12. The string matching device of claim 11, further comprising:

a shared data storage module configured to store the target text, and

wherein the first and second pattern storage units access the shared data storage module to read the target text.

13. The string matching device of claim 12, wherein the first and second pattern matching units execute the string matching using a Wu-Manber algorithm.

14. The string matching device of claim 13, wherein the first and second pattern matching units perform pre-processing on patterns stored at the first and second pattern storage units, respectively, to generate a shift table, a hash table and a prefix table.

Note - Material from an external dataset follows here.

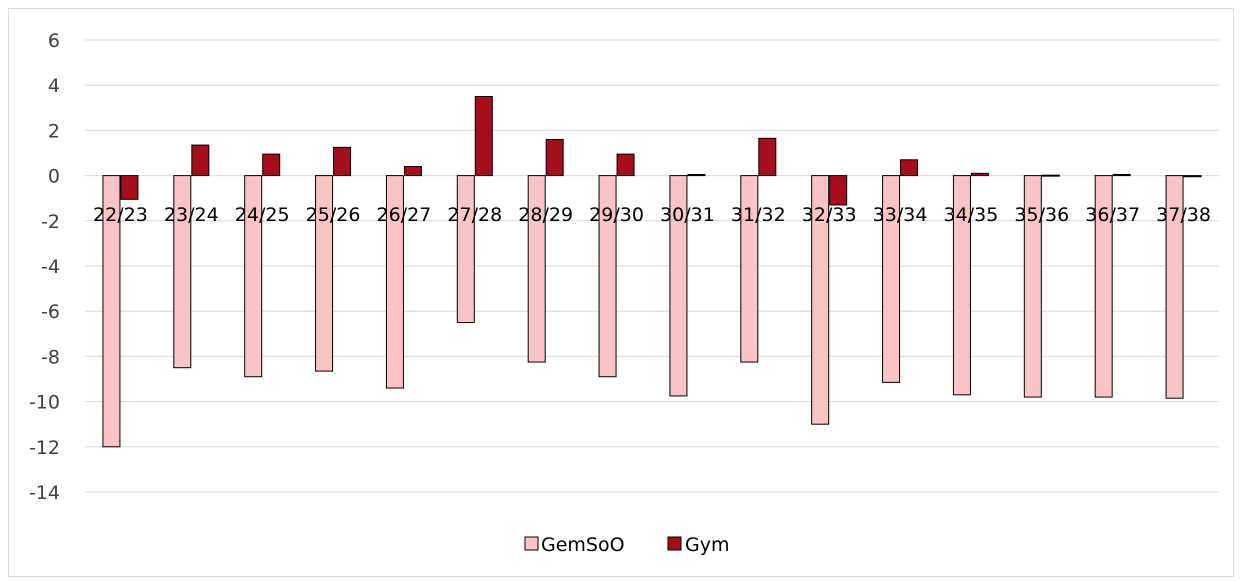 The height and width of the screenshot is (581, 1244). What do you see at coordinates (1184, 215) in the screenshot?
I see `x-tick-label: 37/38` at bounding box center [1184, 215].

15. The string matching device of claim 14, wherein when the shift table is generated, each of the first and second pattern matching units sets a shift value to ‘0’ on a combination of the same characters as a suffix block of patterns stored at a corresponding one of the first and second pattern storage units.

16. The string matching device of claim 13, wherein the pre-processing and the string matching are processed in parallel by the first and second pattern matching units.

17. The string matching device of claim 16, wherein the first and second pattern matching units are implemented by a multi-core processor.

18. The string matching device of claim 11, wherein the pattern sorting module sorts the patterns according to lexicographic order of characters included in the suffix block.

19. The string matching device of claim 11, wherein the target text is a genome gene sequence.

20. The string matching device of claim 11, wherein a size of the suffix block is 2.